今までのように、消費税の税率が一桁台なら大目にみることもできたでしょう。ところが今後、欧州並みの税率に引き上げられると、還付の額もそれだけ増え、競合の国やその企業は黙っていられなくなる。
インボイス制度は消費税の税率の高い欧州がすでに活用しています。より細かく、税率や税額についての“証拠”を残せるというこの制度を日本にも導入することで、競合する国やその企業からの批判を浴びないようにする狙いがあるとみています。
――導入へ向けて不満も大きくなっています。
消費税が、税務当局が主張するように間接税であるなら、事業者は消費者から受け取った税金を税務署に納めるだけで済むはずです。こういう税金には免税事業者がいること自体、説明がつきません。ところが、消費税は直接税的な税金ですので、所得税などと同様に基礎控除があるのです。

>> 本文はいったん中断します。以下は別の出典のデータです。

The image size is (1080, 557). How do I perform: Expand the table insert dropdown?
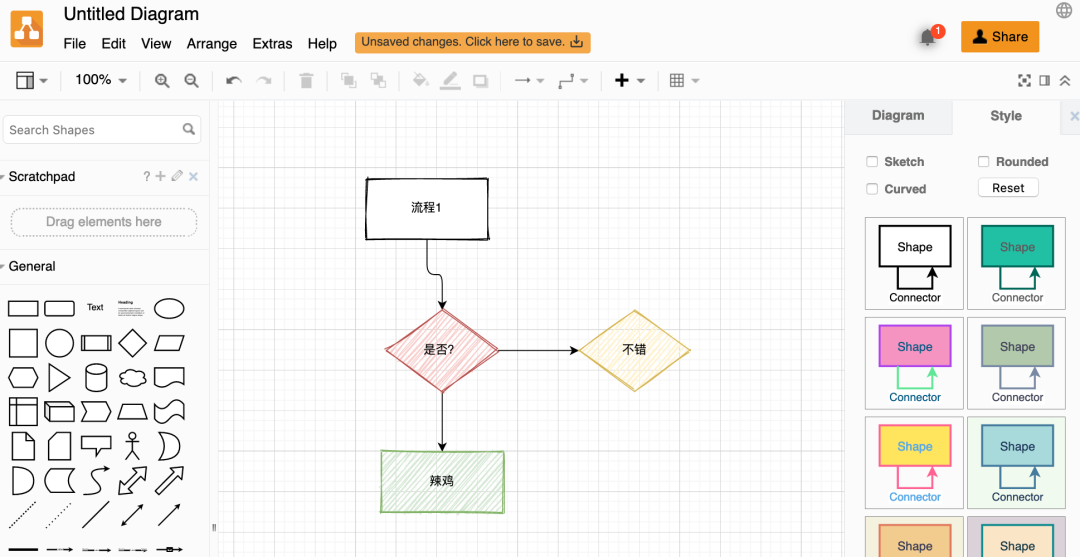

輸出企業への還付もあってはならない。そもそも、直接税的な税金を還付することは国際貿易ルールなどを定める世界貿易機関(WTO)に違反しています。消費税を払ってもいない輸出企業に還付金を払う必要なんてないわけです。
消費税の実態は直接税なのに、間接税らしくみせることが、インボイス制度導入のもう一つの理由だと考えています。矛盾点を残したまま見切り発車したことで、これからも多くの問題が噴き上がってくることでしょう。インボイス制度は企業にも下請け業者にも消費者にも何のメリットもありません。